EVALUATION OF A BLEEDING TENDENCY



A clinically important bleeding tendency may result from defects in the blood vessels, the plate­lets, or the coagulation proteins. The defects may be qualitative or quantitative, and single or mul­tiple. Inherited hemorrhagic disorders tend to re­sult from single defects, whereas acquired disor­ders result from single or multiple deficiencies. Evaluation of a patient for a bleeding tendency is needed in three settings: (1) screening prior to sur­gery, (2) when prior episodes of spontaneous or traumatic bleeding are reported, and (3) during active bleeding unresponsive to simple measures The personal and family history is essential in evaluation of a bleeding tendency. A positive fam­ily history of bleeding in males suggests one of the hemophilias, which make up 95 per cent of congenital coagulation deficiencies. Spontaneous bleeding or bruising or easy bruising and bleeding after minor trauma are important, especially if bruises are large or raised (hematomas). Excessive bleeding after prior surgery or dental extraction, events that stress the hemostatic process, may in­dicate a bleeding tendency in persons without spontaneous bleeding history. A history of mon­orrhagia or peripartum hemorrhage in a woman can also signify an underlying bleeding diathesis.

If bleeding has occurred, its timing, location, and clinical setting provide key clues to the type of defect. In platelet disorders, bleeding tends to be immediate and transient and involves mucous membranes or skin (e.g., epistaxes or bruising). In contrast, delayed bleeding after trauma or surgery, or bleeding into joints or muscles, is typical of coagulation disorders. The presence of systemic diseases such as liver disease, hematologic ma­lignancy, or uremia may impair hemostasis. Drug ingestion is the single most common cause for ac­quired hemostatic defects; a careful drug history should include direct questioning about ingestion of aspirin, nonsteroidal anti-inflammatory com­pounds, antibiotics, and anticoagulants as well as alcohol. All of these substances can cause bleed­ing or exacerbate an underlying bleeding disorder, as can profound nutritional impairment. Some specific bleeding disorders to be considered from the patient’s history are listed in .
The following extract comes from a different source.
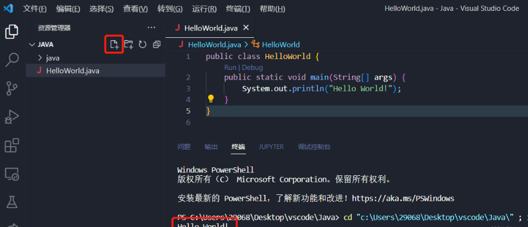
Task: Switch to the 输出 panel tab
Action: tap(211, 147)
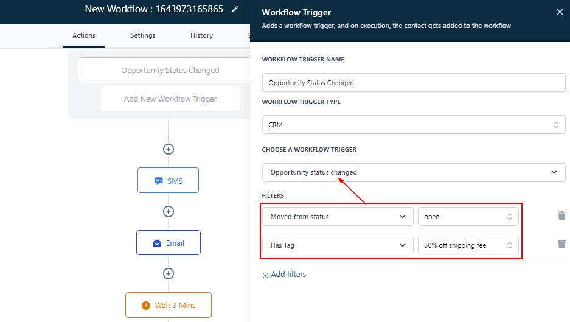This screenshot has height=322, width=570.
Task: Open the Workflow Trigger Type CRM dropdown
Action: pos(414,125)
Pertinent aspects of the physical examination in evaluating possible bleeding disorders include examination of the skin, mucous membranes, and retina for petechiae, ecchymoses, or hematomas and examination of the abdomen for hepatosple-nomegaly. Petechiae are pinpoint hemorrhages from microvessels in the skin and are associated with platelet disorders or thrombocytopenia. Be­cause pressure can exacerbate petechial bleeding, these lesions are commonly found on the legs or in other areas of increased hydrostatic pressure (e.g., on the buttocks in a bedridden patient). Pur­pura (confluent petechiae) are also common in thrombocytopenia. Ecchymoses, especially if spontaneous or raised (hematomas), and hemar-throses suggest defects in plasma coagulation fac­tors as in hemophilia. Hepatomegaly suggests liver disease, and splenomegaly is associated with thrombocytopenia or with hematologic malig­nancy.